● PROBLEMS TO SOLVE:
1. According to the pull request thread, which library did glemaitre suggest using instead of their own entropy or KL divergence implementation?
2. Retype part of the pull request thread, beginning at the words "FEA Add Information" and stopping after "Explain your changes.".

● TEXT BLOCK:
--- START ---

FEA Add Information Gain and Information Gain Ratio feature selection functions #28905

StefanieSenger · 2024-04-28T06:45:33Z

Reference Issues/PRs

What does this implement/fix? Explain your changes.

This 2016 PR intended to add info_gain and info_gain_ratio functions for univariate feature selection. Here, I update and finish it up. For further information, please refer to the discussion on the old PR.

…ions setup

…kar/scikit-learn into ig-and-igr-feature-selection

…nual values; moved IGR tests

…ctions

OmarManzoor

Thanks for the PR @StefanieSenger . Would it make sense to add a test which compares the transformed X between the information gain and information gain ratio, since they should be generally the same?

StefanieSenger · 2024-05-10T11:55:06Z

I have added such a test @OmarManzoor, maybe it helps if one day someone works on the if ratio block in _info_gain(), which is infact the only few lines that differ between both functions.

OmarManzoor

A few minor suggestions otherwise this looks good. Thanks @StefanieSenger

sklearn/feature_selection/_univariate_selection.py

Co-authored-by: Omar Salman <omar.salman@arbisoft.com>

StefanieSenger · 2024-05-13T07:35:47Z

Nice, thank you @OmarManzoor

glemaitre

Just a couple of first comments to use scipy instead of our own implementation of the entropy or the KL divergence.

doc/modules/feature_selection.rst

glemaitre · 2024-05-21T15:31:06Z

doc/whats_new/v1.6.rst

+
+- |Feature| :func:`~feature_selection.info_gain` and
+  :func:`~feature_selection.info_gain_ratio` can now be used for
+  univariate feature selection. :pr:`28905` by :user:`Viktor Pekar <vpekar>`.

--- END ---

● DATASET CONTENT:
--- START ---

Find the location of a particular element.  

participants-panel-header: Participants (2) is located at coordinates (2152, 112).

--- END ---
--- START ---

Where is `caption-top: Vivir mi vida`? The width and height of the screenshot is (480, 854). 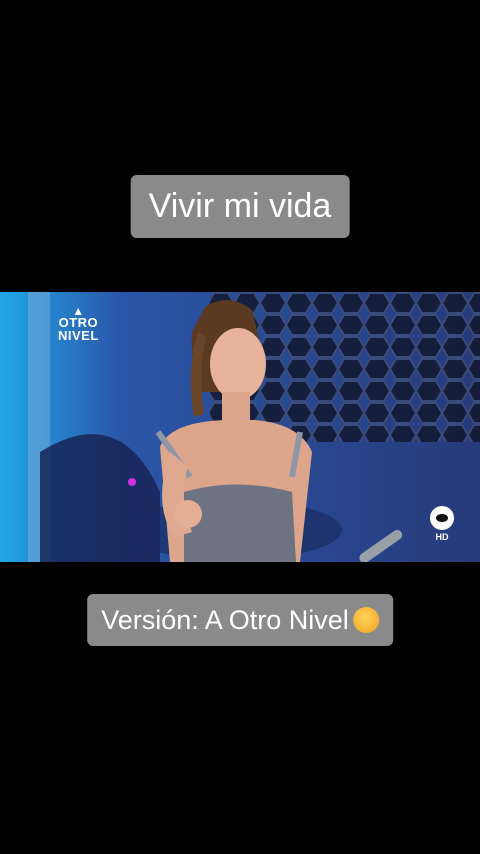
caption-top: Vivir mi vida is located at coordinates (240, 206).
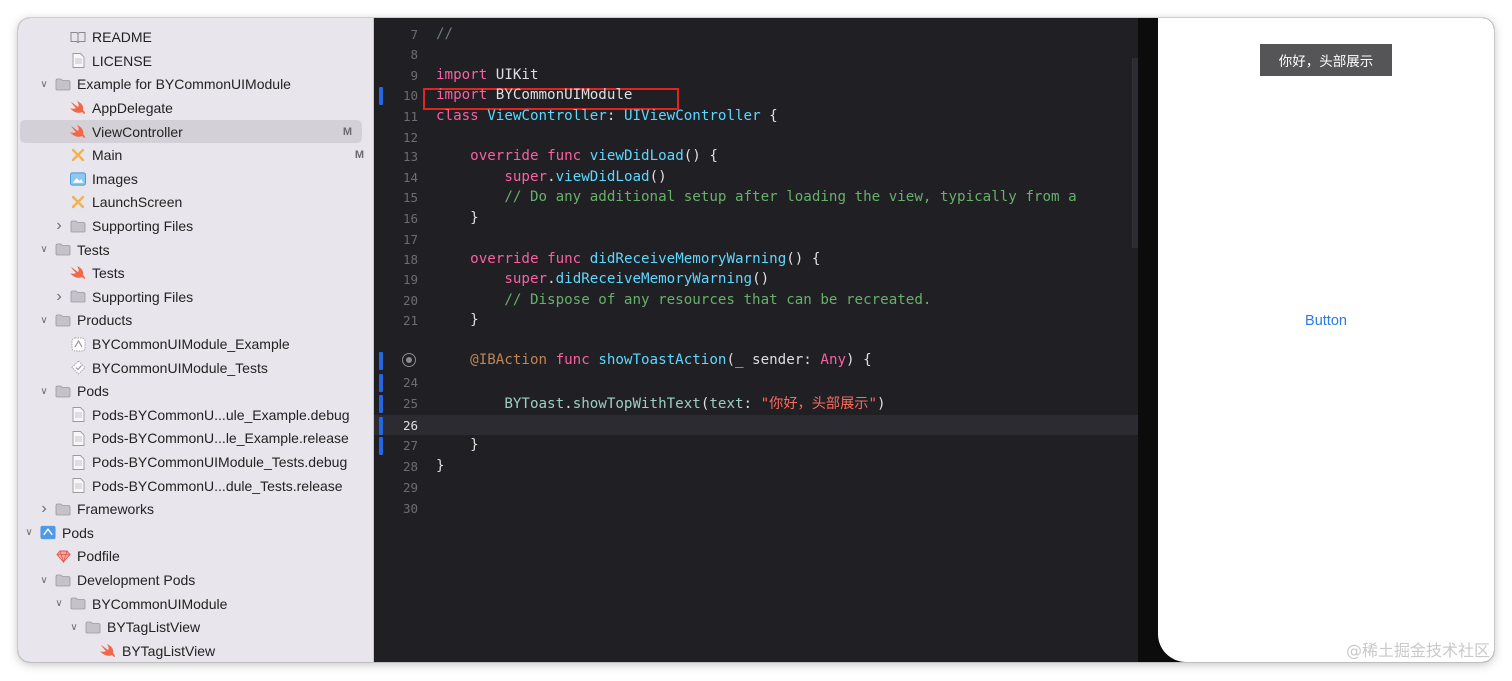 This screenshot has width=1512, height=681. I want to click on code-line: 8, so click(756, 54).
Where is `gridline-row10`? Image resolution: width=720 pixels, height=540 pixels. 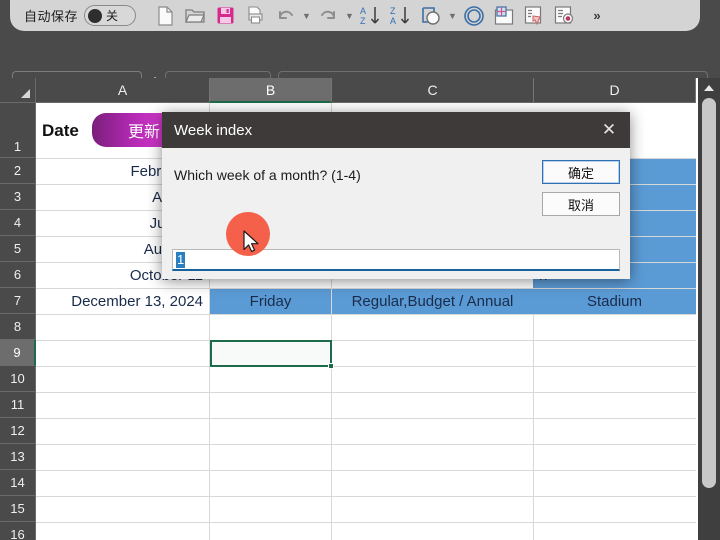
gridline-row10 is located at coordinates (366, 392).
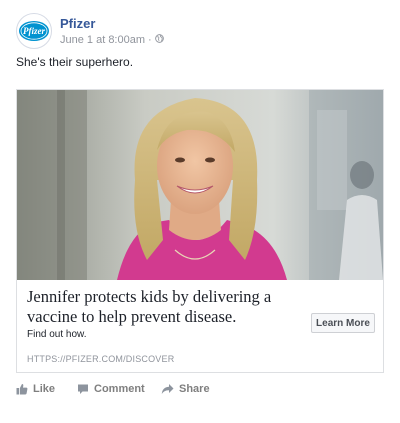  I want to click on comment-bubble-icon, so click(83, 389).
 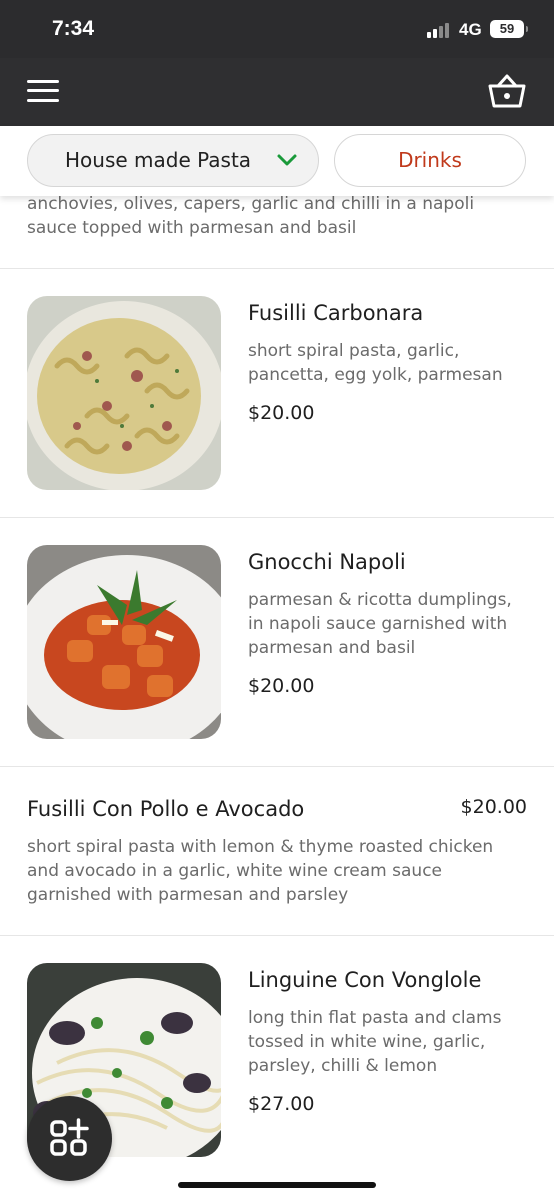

--- END ---

● ANSWERS BELOW:
1. scipy

2.
FEA Add Information Gain and Information Gain Ratio feature selection functions #28905

StefanieSenger · 2024-04-28T06:45:33Z

Reference Issues/PRs

What does this implement/fix? Explain your changes.